The world reacted with horror after news stories broke about a network in post-Civil War Spain that was dedicated to stealing babies from their rightful mothers — usually poor women, some of whom were pregnant out of wedlock — and selling them to well-off couples. But it has emerged that these networks, which were in existence until 1990, did not just operate in Spanish territory, but also brought in babies from abroad.
The Civil Guard has discovered the existence of a scheme that took advantage of women who had just given birth in Morocco, and used the exclave of Melilla as a base of operations. Many of the newborns were given to families in Valencia, a region that has also emerged as having been a destination for children that were taken from their parents in Spain.
The authorities have discovered 28 cases of babies that were taken from Morocco to Melilla, before being transfered to the peninsula using false documents that made them appear to be the biological children of the adoptive parents.

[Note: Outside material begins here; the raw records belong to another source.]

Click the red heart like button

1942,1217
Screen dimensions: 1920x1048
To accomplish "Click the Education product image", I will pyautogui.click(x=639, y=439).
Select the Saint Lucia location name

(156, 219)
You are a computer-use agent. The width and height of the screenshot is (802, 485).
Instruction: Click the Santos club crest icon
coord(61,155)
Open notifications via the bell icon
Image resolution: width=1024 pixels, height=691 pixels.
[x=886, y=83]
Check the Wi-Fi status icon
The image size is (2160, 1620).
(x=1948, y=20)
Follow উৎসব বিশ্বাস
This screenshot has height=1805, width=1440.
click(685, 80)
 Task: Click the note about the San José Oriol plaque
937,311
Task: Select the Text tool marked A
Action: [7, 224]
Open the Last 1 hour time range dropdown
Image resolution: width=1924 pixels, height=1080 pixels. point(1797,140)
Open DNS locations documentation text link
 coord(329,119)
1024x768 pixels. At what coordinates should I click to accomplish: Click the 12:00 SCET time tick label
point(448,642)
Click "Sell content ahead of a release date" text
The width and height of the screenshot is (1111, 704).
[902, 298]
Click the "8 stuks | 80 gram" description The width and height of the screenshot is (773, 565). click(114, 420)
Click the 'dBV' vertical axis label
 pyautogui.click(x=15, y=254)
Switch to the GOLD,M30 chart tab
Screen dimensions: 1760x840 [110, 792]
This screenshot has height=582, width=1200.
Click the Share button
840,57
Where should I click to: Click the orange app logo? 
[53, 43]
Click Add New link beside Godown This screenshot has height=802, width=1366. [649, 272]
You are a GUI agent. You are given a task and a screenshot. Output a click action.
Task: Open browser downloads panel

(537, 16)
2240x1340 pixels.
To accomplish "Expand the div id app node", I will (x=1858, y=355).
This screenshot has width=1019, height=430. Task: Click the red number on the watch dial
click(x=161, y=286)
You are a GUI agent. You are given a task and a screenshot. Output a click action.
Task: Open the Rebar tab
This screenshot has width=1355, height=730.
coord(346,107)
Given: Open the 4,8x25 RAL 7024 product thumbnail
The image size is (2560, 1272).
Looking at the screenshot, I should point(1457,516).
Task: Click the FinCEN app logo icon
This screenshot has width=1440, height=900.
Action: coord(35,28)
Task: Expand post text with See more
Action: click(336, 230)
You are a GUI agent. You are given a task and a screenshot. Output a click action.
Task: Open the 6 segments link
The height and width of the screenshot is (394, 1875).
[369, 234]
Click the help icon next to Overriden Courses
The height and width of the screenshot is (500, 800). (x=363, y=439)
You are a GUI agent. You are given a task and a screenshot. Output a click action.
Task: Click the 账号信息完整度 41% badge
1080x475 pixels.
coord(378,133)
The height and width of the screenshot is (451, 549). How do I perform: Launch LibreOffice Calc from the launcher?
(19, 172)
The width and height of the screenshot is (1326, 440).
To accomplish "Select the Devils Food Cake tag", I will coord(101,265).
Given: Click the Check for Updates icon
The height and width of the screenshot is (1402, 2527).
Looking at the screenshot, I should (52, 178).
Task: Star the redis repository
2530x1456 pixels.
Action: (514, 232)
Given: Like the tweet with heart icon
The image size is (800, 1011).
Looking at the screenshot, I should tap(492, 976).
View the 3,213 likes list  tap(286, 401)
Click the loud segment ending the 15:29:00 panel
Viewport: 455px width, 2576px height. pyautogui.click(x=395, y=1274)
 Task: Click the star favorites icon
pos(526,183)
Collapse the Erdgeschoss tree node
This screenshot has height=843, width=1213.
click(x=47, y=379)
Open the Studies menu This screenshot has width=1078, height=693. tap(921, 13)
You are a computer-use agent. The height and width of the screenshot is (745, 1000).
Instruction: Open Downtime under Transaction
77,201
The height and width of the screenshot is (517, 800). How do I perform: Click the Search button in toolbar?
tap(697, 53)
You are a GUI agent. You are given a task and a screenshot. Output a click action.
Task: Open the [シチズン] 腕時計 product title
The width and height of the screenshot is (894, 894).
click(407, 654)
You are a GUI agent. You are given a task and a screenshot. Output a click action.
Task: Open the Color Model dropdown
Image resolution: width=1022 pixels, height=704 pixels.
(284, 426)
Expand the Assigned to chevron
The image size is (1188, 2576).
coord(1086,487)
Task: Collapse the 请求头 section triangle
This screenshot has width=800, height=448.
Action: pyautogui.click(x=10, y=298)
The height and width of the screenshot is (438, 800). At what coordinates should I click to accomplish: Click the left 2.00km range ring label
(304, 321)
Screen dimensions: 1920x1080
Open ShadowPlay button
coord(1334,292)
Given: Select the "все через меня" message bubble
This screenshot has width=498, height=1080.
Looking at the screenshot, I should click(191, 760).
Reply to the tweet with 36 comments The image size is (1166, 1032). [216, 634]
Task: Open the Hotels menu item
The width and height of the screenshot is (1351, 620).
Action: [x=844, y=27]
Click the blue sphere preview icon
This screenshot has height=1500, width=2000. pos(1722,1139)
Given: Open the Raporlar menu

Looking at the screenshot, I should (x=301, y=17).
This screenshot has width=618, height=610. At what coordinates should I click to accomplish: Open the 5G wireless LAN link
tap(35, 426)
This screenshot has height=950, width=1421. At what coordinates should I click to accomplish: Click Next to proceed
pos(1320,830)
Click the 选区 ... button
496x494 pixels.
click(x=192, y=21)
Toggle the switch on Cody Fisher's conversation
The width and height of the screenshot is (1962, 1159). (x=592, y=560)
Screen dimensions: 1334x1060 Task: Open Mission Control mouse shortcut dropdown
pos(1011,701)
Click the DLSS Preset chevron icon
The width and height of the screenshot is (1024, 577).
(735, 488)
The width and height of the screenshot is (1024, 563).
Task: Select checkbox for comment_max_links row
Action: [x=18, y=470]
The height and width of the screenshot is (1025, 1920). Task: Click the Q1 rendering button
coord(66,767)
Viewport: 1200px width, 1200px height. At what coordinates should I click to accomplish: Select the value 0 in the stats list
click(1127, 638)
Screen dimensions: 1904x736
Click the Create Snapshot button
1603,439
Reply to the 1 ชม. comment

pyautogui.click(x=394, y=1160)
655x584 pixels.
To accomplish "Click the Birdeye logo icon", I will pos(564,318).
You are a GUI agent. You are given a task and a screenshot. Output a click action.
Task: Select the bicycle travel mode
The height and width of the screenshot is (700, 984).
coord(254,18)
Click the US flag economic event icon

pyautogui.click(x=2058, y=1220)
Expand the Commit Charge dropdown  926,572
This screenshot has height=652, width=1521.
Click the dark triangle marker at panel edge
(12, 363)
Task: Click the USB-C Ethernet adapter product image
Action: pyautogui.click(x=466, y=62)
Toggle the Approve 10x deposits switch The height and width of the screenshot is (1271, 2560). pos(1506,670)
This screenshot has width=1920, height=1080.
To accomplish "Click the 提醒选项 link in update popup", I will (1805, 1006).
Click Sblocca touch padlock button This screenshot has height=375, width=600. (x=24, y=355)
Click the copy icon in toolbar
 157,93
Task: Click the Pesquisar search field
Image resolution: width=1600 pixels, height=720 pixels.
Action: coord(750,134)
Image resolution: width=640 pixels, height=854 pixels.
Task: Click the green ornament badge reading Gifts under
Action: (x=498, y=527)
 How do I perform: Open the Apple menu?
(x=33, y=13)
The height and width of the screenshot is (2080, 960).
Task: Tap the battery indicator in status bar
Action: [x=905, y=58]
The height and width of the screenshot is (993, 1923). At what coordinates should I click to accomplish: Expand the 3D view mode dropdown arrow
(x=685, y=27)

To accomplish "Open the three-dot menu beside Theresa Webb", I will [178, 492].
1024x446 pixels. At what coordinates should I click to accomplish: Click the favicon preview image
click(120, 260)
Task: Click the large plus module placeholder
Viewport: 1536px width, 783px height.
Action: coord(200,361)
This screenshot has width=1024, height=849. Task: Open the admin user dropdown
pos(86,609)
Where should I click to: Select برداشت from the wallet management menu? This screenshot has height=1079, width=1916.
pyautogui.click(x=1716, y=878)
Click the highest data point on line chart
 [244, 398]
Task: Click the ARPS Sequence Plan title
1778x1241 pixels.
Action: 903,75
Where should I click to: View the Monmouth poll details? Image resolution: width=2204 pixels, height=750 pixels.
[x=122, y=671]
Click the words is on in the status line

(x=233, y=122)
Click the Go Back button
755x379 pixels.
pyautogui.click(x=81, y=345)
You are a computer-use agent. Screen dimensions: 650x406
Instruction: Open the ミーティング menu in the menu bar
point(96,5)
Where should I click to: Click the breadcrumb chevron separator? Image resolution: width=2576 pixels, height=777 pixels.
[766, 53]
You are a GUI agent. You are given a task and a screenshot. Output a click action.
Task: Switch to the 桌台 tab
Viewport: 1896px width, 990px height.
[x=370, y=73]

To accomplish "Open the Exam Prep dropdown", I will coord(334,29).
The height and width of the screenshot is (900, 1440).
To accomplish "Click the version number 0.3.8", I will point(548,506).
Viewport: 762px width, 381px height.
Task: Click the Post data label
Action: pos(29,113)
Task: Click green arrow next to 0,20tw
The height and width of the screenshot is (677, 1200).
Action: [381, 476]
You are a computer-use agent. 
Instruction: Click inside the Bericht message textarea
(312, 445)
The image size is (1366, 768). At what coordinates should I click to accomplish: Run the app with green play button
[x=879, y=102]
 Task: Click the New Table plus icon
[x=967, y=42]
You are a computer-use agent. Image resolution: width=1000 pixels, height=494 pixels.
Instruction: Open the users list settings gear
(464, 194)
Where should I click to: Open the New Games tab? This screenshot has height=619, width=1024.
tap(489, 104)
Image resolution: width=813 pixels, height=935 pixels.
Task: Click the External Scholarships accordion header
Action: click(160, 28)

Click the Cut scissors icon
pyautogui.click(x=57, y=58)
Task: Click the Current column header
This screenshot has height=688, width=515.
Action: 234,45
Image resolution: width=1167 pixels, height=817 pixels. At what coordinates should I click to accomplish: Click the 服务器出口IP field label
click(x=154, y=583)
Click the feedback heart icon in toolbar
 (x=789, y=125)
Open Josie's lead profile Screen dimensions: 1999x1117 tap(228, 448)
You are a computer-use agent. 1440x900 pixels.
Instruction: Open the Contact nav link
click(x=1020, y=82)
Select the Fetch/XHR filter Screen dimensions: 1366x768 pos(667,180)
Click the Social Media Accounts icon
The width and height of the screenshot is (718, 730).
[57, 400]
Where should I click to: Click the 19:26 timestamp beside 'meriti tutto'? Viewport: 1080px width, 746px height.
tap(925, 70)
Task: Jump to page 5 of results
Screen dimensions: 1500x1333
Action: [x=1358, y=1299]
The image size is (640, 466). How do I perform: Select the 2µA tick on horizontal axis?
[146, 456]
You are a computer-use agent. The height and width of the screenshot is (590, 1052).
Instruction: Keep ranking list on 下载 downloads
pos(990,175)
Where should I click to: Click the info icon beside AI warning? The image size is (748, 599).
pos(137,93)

Those thought to be behind the network had roles ranging from intermediaries and sellers, to doctors and midwives. As in several cases so far investigated in mainland Spain, two nuns are suspected of involvement in the network, but only one is still alive.
Babies for 20 euros
The pregnant women targeted by the scheme were usually prostitutes, cleaners or from other humble backgrounds, and were promised that the baby would enjoy a better life with its adoptive parents. In some cases, the mothers were offered accommodation until the birth, at which point “they were sent on their way with a payment of 3,000 pesetas [less than 20 euros],” according to one of the heads of the investigation, which has been dubbed Operation Hidden by the authorities.
Preliminary investigations by the Civil Guard in Melilla have found that 14 babies were bought in the city between 1970 and 1980, for amounts that ranged from 1,200 to 6,000 euros.
The 31 people who are alleged to have been involved in the scheme — including a number of adoptive parents — will be facing charges of paternity fraud, false imprisonment and document fraud.
Twelve of these suspects have already passed away, while the remainder are of an advanced age.